Is it possible or sane to have one worker handle one (or at least a few) workflows at a time?

So I’m using the python SDK, and I’m not sure if its something that makes sense… but I’m curious if theres a way to have temporal workers pick up and handle a single workflow from start to finish before taking on another - or some variation of this?

The reason I ask is, we create one workflow per “job” - in our case, a job is about 5 activities, each that progress synchronously one after the other, to process a call recording file and ultimately insert a bunch of extra data into a database. These “jobs” can take anywhere from 1-20 minutes depending on the size and complexity. We’re currently trying to process the past few months worth of data, so we load, say 50k jobs in, each their own workflow. When the workers start picking up activities to accomplish, it’s seemingly semi-randomly picking up the first activity across all of the workflows, then progresses through each activity across the entire workflow queue.

As a result, it takes a very long time before we have any single workflow completed, but /many/ jobs are 30-60% done all at the same time. I think I understand why this is happening, but I’m curious if there are other strategies that would help avoid this outcome. The only strategy I’ve come up with so far is to deliberately only put 5000 jobs in at a time and wait for them to finish before queueing the rest, but maybe there’s a better way?

I don’t know the answer to your question, but, conceptually at least, I don’t think the best approach generally is to start workflows that you then don’t have the workflow workers run.

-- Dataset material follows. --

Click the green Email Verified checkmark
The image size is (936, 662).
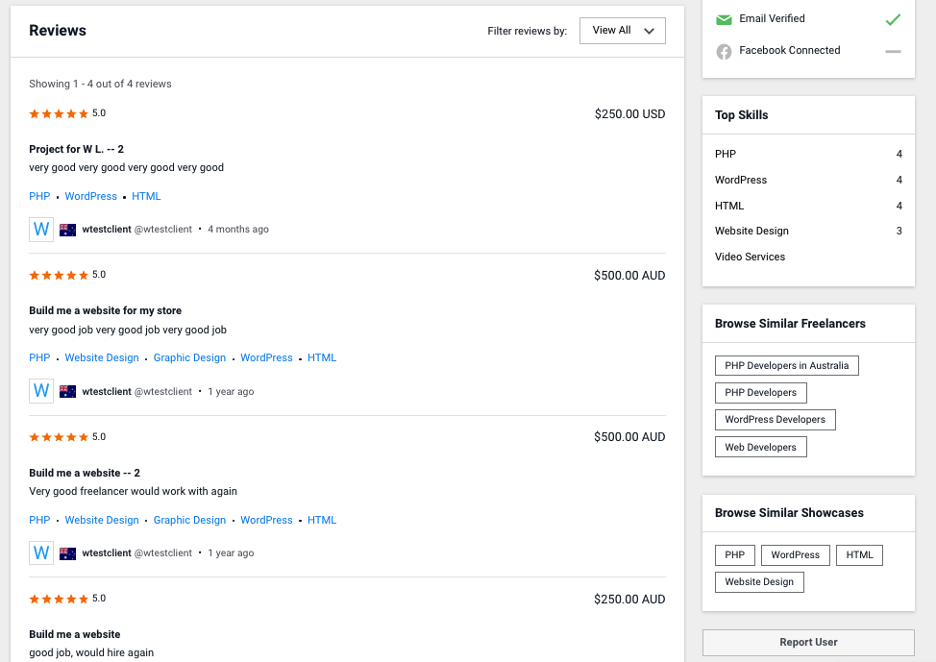[893, 19]

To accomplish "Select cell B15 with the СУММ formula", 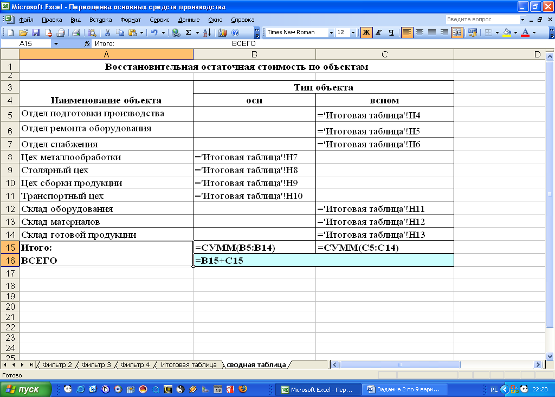I will 254,247.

If you’re resource constrained and want to limit the number of jobs that’s you’re running at the same time, consider making that part of your workflow logic.

For example, you could have a coordinator workflow that would keep track of how many jobs were proceeding simultaneously. When a job workflow started, the first thing it would do is signal the coordinator workflow, and then wait for a response. The coordinator workflow would signal back immediately if there were currently less than 5,000 jobs running, otherwise it would queue the request. When a job workflow finished it would signal the coordinator workflow, and if it had any jobs queued it would signal a waiting workflow to proceed.